Quantitative imaging and image processing
Generic and robust method for automatic segmentation of PET images using an active contour model
Although positron emission tomography (PET) images have shown potential to improve the accuracy of targeting in radiation therapy planning and assessment of response to treatment, the boundaries of tumors are not easily distinguishable from surrounding normal tissue owing to the low spatial resolution and inherent noisy characteristics of PET images. The objective of this study is to develop a generic and robust method for automatic delineation of tumor volumes using an active contour model and to evaluate its performance using phantom and clinical studies.
MASAC, a method for automatic segmentation using an active contour model, incorporates the histogram fuzzy C-means clustering, and localized and textural information to constrain the active contour to detect boundaries in an accurate and robust manner. Moreover, the lattice Boltzmann method is used as an alternative approach for solving the level set equation to make it faster and suitable for parallel programming. Twenty simulated phantom studies and 16 clinical studies, including six cases of pharyngolaryngeal squamous cell carcinoma and ten cases of nonsmall cell lung cancer, were included to evaluate its performance. Besides, the proposed method was also compared with the contourlet-based active contour algorithm (CAC) and Schaefer's thresholding method (ST). The relative volume error (RE), Dice similarity coefficient (DSC), and classification error (CE) metrics were used to analyze the results quantitatively.

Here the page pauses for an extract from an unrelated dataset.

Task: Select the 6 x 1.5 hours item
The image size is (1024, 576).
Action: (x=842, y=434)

For the simulated phantom studies (PSs), MASAC and CAC provide similar segmentations of the different lesions, while ST fails to achieve reliable results. For the clinical datasets (2 cases with connected high-uptake regions excluded) (CSs), CAC provides for the lowest mean RE (−8.38% ± 27.49%), while MASAC achieves the best mean DSC (0.71 ± 0.09) and mean CE (53.92% ± 12.65%), respectively. MASAC could reliably quantify different types of lesions assessed in this work with good accuracy, resulting in a mean RE of −13.35% ± 11.87% and −11.15% ± 23.66%, a mean DSC of 0.89 ± 0.05 and 0.71 ± 0.09, and a mean CE of 19.19% ± 7.89% and 53.92% ± 12.65%, for PSs and CSs, respectively.

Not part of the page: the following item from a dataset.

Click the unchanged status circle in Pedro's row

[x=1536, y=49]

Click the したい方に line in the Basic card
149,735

The authors’ results demonstrate that the developed novel PET segmentation algorithm is applicable to various types of lesions in the authors’ study and is capable of producing accurate and consistent target volume delineations, potentially resulting in reduced intraobserver and interobserver variabilities observed when using manual delineation and improved accuracy in treatment planning and outcome evaluation.